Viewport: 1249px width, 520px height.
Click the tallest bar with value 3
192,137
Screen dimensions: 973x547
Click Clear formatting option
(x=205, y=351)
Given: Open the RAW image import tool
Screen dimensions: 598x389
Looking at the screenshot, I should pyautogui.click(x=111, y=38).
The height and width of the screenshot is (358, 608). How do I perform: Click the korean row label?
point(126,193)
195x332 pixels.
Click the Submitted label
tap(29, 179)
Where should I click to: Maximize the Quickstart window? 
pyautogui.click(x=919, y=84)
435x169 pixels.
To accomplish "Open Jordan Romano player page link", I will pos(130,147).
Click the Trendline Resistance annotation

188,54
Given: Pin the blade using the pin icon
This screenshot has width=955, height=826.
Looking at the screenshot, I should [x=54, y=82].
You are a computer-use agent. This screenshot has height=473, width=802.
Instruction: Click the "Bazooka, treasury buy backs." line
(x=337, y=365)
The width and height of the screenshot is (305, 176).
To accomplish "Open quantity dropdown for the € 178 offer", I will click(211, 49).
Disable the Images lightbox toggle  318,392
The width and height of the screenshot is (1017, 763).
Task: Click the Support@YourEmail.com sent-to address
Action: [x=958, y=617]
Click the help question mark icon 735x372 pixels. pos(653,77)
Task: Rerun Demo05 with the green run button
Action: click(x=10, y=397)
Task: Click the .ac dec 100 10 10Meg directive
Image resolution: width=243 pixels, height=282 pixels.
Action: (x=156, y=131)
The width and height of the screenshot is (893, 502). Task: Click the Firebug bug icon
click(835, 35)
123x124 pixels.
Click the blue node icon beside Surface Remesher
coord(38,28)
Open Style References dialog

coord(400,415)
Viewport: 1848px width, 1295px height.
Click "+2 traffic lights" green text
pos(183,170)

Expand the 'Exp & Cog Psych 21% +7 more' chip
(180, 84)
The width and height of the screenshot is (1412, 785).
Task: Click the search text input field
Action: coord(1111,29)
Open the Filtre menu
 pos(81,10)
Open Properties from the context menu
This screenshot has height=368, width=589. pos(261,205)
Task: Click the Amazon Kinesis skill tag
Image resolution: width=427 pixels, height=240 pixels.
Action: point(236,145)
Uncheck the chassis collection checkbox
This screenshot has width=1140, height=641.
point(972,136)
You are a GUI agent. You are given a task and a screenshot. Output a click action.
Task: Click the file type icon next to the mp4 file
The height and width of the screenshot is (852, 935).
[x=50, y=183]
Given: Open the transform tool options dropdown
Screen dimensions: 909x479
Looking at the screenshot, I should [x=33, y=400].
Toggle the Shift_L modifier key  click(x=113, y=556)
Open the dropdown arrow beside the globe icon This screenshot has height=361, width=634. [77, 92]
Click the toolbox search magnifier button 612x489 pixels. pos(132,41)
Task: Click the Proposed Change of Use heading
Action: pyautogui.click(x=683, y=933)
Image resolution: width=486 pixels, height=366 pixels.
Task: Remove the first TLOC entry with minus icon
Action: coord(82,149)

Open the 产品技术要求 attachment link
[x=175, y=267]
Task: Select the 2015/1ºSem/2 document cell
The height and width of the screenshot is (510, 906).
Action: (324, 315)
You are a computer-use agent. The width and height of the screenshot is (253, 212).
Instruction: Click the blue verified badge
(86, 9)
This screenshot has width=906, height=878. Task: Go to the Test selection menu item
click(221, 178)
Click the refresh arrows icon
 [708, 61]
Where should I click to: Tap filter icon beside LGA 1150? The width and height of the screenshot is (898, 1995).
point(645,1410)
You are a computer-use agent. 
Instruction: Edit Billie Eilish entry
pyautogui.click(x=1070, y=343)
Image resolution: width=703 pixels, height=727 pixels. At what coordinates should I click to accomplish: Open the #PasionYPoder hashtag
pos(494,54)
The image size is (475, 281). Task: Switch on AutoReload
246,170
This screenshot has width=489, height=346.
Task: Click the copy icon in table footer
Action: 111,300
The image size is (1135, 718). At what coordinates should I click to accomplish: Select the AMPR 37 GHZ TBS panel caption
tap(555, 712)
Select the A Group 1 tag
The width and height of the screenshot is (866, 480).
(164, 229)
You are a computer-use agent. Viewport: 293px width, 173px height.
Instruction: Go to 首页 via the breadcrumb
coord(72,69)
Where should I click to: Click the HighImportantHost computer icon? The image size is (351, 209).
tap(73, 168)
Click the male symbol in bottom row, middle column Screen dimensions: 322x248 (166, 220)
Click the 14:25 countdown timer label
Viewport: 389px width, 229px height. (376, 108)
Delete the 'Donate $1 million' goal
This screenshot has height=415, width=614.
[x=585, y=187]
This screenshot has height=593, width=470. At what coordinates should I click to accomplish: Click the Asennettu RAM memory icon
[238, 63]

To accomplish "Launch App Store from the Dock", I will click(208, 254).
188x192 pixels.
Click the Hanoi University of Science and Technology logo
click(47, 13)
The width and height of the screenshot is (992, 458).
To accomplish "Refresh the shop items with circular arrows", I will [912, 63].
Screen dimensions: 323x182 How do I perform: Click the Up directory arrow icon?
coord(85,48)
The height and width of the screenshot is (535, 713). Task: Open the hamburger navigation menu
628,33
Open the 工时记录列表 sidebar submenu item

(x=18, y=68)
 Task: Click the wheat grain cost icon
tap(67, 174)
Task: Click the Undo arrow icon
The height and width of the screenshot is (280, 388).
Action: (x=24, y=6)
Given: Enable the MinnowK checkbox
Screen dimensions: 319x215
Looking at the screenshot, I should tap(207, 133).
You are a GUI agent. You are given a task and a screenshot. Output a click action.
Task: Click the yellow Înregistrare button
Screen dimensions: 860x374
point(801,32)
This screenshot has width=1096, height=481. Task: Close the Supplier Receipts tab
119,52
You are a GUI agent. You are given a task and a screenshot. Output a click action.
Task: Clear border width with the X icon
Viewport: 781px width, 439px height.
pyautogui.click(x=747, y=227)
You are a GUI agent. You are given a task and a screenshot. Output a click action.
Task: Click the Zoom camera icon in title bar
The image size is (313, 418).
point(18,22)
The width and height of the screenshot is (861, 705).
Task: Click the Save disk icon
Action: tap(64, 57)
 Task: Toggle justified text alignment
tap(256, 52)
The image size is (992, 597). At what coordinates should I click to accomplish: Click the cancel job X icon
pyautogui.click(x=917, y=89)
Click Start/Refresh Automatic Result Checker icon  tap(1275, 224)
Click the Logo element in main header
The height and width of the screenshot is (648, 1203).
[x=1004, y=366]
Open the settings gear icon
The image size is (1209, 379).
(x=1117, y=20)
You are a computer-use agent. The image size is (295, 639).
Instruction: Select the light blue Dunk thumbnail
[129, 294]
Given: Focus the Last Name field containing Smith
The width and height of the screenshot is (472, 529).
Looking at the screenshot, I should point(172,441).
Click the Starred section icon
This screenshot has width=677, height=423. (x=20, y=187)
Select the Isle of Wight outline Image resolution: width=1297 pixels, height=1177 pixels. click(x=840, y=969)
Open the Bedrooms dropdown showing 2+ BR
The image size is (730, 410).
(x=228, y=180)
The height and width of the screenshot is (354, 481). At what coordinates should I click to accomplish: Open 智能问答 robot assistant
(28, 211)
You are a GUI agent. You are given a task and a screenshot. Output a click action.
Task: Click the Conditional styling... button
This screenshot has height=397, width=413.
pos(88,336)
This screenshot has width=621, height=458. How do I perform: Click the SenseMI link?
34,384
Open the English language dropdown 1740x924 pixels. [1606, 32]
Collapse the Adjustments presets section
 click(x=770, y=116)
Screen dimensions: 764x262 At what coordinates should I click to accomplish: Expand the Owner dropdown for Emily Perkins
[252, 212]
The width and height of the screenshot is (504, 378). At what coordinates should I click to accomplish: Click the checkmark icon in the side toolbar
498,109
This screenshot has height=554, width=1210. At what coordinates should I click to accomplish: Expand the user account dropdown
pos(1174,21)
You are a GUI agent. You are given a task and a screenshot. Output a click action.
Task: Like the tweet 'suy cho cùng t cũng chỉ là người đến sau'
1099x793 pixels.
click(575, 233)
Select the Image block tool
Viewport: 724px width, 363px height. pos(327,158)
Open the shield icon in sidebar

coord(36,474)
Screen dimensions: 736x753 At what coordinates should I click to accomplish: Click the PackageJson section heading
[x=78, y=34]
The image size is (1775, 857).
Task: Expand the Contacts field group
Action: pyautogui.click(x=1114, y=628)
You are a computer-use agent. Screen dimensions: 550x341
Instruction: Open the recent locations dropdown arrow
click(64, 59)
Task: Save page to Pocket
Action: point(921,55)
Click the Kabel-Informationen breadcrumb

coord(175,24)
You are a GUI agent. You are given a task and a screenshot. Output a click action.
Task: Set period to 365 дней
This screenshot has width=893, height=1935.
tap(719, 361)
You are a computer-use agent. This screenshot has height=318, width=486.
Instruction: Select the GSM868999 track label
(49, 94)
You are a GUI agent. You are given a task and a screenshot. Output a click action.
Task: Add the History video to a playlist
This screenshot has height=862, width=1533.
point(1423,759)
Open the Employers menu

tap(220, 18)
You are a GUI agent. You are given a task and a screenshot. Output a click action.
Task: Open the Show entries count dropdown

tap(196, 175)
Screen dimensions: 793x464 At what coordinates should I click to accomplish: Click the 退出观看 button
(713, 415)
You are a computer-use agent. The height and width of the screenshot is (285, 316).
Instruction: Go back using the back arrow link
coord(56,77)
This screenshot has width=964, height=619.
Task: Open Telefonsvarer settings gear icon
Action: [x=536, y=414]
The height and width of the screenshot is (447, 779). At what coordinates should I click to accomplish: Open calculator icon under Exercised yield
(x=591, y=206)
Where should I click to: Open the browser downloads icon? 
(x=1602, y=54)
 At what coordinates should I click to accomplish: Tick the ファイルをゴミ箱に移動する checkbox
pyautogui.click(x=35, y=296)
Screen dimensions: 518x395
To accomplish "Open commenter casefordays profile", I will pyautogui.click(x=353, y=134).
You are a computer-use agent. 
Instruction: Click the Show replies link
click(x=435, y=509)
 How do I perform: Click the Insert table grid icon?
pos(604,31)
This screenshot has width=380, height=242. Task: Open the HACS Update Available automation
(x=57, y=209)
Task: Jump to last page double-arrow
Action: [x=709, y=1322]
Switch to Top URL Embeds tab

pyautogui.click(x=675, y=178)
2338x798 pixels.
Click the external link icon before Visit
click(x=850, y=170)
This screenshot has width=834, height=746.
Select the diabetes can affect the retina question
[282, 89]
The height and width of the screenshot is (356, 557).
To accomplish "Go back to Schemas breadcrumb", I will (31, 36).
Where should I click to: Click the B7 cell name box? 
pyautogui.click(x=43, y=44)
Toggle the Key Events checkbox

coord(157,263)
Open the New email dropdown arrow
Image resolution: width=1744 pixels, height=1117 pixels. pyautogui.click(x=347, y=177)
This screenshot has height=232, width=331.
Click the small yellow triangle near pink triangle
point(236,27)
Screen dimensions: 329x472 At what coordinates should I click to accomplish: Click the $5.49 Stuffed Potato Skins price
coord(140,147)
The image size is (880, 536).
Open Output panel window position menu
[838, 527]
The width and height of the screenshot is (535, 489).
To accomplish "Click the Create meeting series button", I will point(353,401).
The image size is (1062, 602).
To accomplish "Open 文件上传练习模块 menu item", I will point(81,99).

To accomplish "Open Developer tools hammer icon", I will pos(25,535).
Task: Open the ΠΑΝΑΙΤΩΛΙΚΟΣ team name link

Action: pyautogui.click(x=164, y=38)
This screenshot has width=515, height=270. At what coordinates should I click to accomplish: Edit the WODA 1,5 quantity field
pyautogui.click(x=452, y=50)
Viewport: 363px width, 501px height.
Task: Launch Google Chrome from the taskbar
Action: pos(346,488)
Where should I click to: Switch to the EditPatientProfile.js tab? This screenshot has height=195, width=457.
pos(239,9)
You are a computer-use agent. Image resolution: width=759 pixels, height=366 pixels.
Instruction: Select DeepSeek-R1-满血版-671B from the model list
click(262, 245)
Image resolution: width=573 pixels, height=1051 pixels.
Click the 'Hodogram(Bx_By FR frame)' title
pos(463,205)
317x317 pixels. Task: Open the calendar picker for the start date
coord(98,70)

********

* [Problem description]: Switch "Show replies" to "Hide replies" and write out again only the lines from the one with "The height and width of the screenshot is (447, 779)." up to and including the one with "pos(604,31)". Leave everything else in them unchanged.

* [Worked answer]:
The height and width of the screenshot is (447, 779). At what coordinates should I click to accomplish: Open calculator icon under Exercised yield
(x=591, y=206)
Where should I click to: Open the browser downloads icon? 
(x=1602, y=54)
 At what coordinates should I click to accomplish: Tick the ファイルをゴミ箱に移動する checkbox
pyautogui.click(x=35, y=296)
Screen dimensions: 518x395
To accomplish "Open commenter casefordays profile", I will pyautogui.click(x=353, y=134).
You are a computer-use agent. 
Instruction: Click the Hide replies link
click(x=435, y=509)
 How do I perform: Click the Insert table grid icon?
pos(604,31)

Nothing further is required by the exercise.